Трудно козу мне поднять, быка навалите на шею![384]

Не имея сил переносить бедность, ты сажаешь себе на шею заимодавца, ношу и для богатого непереносимую. 5. – Но как же я иначе прокормлюсь? – И это ты спрашиваешь, имея руки, имея ноги, владея речью, будучи человеком, которому свойственно любить и быть любимым, оказывать помощь и благодарить за нее? Как? – Обучая грамоте, воспитывая детей, охраняя дома, плавая и трудясь на корабле[385]. Во всем этом нет ничего такого, что было бы неприятнее и позорнее, чем услышать: «Отдавай!»

VII. Известный Рутилий[386], придя в Рим к Музонию[387], сказал: «Музоний, Зевс Сотер, которому ты подражаешь и походить на которого стремишься, не берет в долг». А Музоний, засмеявшись, ответил: «И не дает в рост». Ведь Рутилий, сам давая в рост, упрекал его за то, что он делал долги. 2. О безумная спесь стоиков!
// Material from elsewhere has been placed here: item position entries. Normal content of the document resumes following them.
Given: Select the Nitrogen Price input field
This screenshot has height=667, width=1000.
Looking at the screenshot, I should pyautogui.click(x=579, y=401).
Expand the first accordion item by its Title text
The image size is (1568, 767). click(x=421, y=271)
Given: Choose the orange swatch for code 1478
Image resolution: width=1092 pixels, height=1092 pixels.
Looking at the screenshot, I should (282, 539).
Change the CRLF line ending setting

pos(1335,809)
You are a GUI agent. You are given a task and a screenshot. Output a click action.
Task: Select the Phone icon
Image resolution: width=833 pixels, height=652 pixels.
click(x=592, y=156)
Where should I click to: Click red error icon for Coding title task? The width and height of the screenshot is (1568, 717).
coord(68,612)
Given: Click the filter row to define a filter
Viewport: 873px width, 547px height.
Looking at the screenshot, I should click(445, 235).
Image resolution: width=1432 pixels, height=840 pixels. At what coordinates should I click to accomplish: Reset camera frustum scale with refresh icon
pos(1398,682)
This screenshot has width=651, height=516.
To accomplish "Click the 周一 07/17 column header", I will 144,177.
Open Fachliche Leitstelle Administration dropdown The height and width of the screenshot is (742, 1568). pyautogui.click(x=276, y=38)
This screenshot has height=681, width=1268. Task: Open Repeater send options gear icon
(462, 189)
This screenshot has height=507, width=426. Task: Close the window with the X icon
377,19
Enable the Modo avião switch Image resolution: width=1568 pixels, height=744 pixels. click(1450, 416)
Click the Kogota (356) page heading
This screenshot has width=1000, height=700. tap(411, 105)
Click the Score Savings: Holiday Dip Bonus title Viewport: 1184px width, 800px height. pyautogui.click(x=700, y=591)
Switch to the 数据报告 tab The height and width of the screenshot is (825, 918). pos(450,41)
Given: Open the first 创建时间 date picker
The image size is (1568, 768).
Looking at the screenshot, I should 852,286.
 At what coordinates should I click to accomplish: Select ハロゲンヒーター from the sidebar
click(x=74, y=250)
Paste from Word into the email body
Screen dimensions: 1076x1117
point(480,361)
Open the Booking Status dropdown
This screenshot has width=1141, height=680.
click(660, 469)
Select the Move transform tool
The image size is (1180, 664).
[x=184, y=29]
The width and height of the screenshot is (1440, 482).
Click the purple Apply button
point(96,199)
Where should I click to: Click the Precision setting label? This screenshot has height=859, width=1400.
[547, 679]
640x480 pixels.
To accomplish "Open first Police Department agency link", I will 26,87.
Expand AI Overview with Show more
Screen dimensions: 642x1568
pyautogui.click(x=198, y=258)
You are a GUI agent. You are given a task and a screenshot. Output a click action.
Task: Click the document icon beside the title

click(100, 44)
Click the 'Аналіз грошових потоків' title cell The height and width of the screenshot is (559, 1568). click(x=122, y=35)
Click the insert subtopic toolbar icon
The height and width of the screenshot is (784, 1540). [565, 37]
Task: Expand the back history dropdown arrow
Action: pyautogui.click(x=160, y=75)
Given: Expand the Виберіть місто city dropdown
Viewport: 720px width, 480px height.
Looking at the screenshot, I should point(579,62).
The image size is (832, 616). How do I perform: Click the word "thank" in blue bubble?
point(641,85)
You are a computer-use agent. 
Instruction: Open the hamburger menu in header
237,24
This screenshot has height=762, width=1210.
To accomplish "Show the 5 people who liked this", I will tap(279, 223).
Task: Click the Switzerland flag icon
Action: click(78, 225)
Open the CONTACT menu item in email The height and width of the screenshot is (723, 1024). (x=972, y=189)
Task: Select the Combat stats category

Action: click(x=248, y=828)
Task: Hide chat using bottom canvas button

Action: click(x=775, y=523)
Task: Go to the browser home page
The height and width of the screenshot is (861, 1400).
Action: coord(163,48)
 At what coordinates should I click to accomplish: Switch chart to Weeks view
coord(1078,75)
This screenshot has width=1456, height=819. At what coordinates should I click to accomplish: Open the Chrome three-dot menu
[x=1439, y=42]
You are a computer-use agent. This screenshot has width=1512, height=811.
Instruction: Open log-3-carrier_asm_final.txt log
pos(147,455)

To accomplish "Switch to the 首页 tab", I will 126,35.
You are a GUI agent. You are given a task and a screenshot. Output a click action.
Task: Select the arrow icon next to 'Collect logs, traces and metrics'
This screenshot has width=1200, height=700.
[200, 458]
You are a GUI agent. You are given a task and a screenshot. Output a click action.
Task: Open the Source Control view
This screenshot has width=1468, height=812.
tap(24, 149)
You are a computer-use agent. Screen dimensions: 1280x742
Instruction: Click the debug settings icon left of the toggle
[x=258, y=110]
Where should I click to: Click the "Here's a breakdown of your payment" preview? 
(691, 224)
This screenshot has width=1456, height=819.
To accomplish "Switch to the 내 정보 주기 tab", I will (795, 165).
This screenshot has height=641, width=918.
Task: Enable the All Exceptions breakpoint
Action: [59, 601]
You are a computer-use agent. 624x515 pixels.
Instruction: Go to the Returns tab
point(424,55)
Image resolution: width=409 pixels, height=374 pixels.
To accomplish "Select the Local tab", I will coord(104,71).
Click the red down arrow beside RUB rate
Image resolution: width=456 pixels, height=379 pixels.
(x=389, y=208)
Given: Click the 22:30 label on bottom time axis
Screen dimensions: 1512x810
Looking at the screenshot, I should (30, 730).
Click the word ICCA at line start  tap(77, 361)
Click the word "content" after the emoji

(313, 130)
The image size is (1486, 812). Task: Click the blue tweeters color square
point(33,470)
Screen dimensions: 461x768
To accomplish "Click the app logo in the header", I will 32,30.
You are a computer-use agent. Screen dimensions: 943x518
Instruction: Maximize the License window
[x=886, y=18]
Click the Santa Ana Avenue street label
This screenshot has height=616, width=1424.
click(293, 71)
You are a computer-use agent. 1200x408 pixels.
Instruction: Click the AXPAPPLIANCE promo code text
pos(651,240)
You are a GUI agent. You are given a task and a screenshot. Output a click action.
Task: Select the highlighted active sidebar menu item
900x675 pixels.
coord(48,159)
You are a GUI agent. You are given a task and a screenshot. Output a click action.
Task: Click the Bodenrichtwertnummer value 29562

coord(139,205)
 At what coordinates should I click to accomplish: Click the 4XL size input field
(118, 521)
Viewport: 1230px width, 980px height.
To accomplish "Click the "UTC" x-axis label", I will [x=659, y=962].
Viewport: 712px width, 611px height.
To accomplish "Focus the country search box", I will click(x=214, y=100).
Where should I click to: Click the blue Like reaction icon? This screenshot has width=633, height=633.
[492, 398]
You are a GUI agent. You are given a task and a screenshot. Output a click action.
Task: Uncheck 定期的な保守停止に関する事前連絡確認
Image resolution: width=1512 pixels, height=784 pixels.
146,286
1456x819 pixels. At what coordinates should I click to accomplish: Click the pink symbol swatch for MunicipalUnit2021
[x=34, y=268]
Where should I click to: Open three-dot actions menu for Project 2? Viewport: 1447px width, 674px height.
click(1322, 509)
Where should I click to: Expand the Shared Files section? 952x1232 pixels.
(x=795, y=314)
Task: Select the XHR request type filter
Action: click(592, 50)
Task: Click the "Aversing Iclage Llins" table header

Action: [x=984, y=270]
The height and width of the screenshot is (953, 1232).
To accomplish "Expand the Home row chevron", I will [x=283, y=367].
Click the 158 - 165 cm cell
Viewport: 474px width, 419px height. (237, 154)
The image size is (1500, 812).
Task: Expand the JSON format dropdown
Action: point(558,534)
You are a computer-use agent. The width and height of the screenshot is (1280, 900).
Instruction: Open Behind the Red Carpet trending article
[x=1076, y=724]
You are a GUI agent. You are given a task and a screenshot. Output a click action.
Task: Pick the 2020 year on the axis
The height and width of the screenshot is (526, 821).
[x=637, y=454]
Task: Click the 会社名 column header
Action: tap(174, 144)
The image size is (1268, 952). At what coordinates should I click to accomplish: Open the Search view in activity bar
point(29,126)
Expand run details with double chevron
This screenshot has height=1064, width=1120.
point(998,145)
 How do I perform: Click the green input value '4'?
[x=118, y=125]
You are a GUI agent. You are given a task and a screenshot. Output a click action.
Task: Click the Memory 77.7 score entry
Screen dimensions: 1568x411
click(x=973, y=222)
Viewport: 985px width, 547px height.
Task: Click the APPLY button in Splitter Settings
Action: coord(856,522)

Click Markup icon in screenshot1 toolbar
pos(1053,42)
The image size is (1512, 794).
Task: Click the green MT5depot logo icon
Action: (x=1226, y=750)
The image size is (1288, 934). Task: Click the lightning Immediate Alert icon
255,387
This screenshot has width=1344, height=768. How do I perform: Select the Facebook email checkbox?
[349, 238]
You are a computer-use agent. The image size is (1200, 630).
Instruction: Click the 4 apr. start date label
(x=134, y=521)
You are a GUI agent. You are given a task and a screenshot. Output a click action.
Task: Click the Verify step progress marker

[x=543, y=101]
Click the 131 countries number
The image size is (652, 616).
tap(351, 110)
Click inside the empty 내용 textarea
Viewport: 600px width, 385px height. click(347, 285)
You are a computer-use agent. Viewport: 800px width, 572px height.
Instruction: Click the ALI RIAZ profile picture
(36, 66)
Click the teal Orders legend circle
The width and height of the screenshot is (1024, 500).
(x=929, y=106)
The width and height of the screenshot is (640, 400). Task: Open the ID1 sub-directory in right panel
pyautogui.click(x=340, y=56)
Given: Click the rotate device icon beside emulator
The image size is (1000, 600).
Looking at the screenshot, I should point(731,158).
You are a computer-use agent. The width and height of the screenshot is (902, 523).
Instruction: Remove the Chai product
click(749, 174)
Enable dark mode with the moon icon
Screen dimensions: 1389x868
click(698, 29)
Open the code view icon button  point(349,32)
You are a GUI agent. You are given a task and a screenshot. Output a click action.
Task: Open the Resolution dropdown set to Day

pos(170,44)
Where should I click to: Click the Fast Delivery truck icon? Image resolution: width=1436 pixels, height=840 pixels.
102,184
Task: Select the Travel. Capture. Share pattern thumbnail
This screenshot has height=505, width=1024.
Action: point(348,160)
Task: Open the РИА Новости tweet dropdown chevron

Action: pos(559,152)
Зачем это тебе нужно приводить в пример Зевса Сотера! Здесь следует упомянуть то, что находится перед глазами. Ласточки не берут в долг, не берут в долг муравьи[388], которым природа не дала ни рук, ни дара речи, ни умения трудиться. Люди же, наделенные разумом, кормят за их сметливость коней и собак, куропаток, зайцев и галок. 3. Что же ты счел себя более неприспособленным, чем галка, и более безгласным, чем куропатка[389], наконец, более жалким, чем собака, и думаешь, что не получишь от человека никакой помощи за то, что ты ему служишь, его развлекаешь, сторожишь и защищаешь? 4. Разве ты не видишь, как много тебе дают земля и море?

Видел я там и Микилла, —

говорит Кратет[390], –

Шерсть он чесал, а жена чесать ему помогала,

Ибо спасались они от голода в бедности страшной[391].

5. Царь Антигон[392], увидев в Афинах Клеанта[393], которого долгое время не встречал, спросил у него: «Ты все еще мелешь, Клеант?» – «Буду молоть и буду делать это, чтобы не расстаться с Зеноном и с философией», – ответил он. 6. Такова мысль мужа, который рядом с мельницей и лоханью рукой, пекшей хлеб и моловшей, писал о богах, о луне, о солнце и звездах[394]. 7. А нам такие дела кажутся рабскими[395]! И вот именно поэтому нам приходится брать в долг, льстить людям рабского происхождения, угождать им, давать обеды, делать подарки и подношения – и все это, чтобы сохранить свободу! И не из-за бедности, ибо бедняку в долг никто не даст, а из-за чрезмерной расточительности. 8. Ведь если бы мы ограничились тем, что необходимо для жизни, то самого рода заимодавцев не было бы, как нету кентавров или горгон, потому что заимодавцев породила роскошь, не меньше чем мастеров по золоту и серебру и тех, кто приготовляет благовония и яркие краски. 9. Деньги-то мы берем в долг не на хлеб или на вино, а на землю, на рабов, на мулов, на триклинии, на общественные обеды, для того, чтобы неизвестно зачем устраивать городские праздники и с крайним честолюбием ублажать пустых и неблагодарных людей. 10. Тот, кто однажды запутается, навечно остается должником, несущим одного седока за другим, словно взнузданная лошадь. Отсюда нельзя бежать ни на какие поля или луга! И вот скитается должник подобно гонимым богам и упавшим с неба демонам у Эмпедокла:

Сила эфирная их низвергает до самого моря,

Море бросает на твердь, а земля к неустанному свету

Солнца, которое их отправляет в вихри эфира[396].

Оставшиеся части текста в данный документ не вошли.